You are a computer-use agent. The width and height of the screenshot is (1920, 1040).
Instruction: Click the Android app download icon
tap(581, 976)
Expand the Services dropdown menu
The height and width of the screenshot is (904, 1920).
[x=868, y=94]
....................
Edit the data above so that "download icon" becomes "download button", keeping every other part of it unchanged.

You are a computer-use agent. The width and height of the screenshot is (1920, 1040).
Instruction: Click the Android app download button
tap(581, 976)
Expand the Services dropdown menu
The height and width of the screenshot is (904, 1920).
[x=868, y=94]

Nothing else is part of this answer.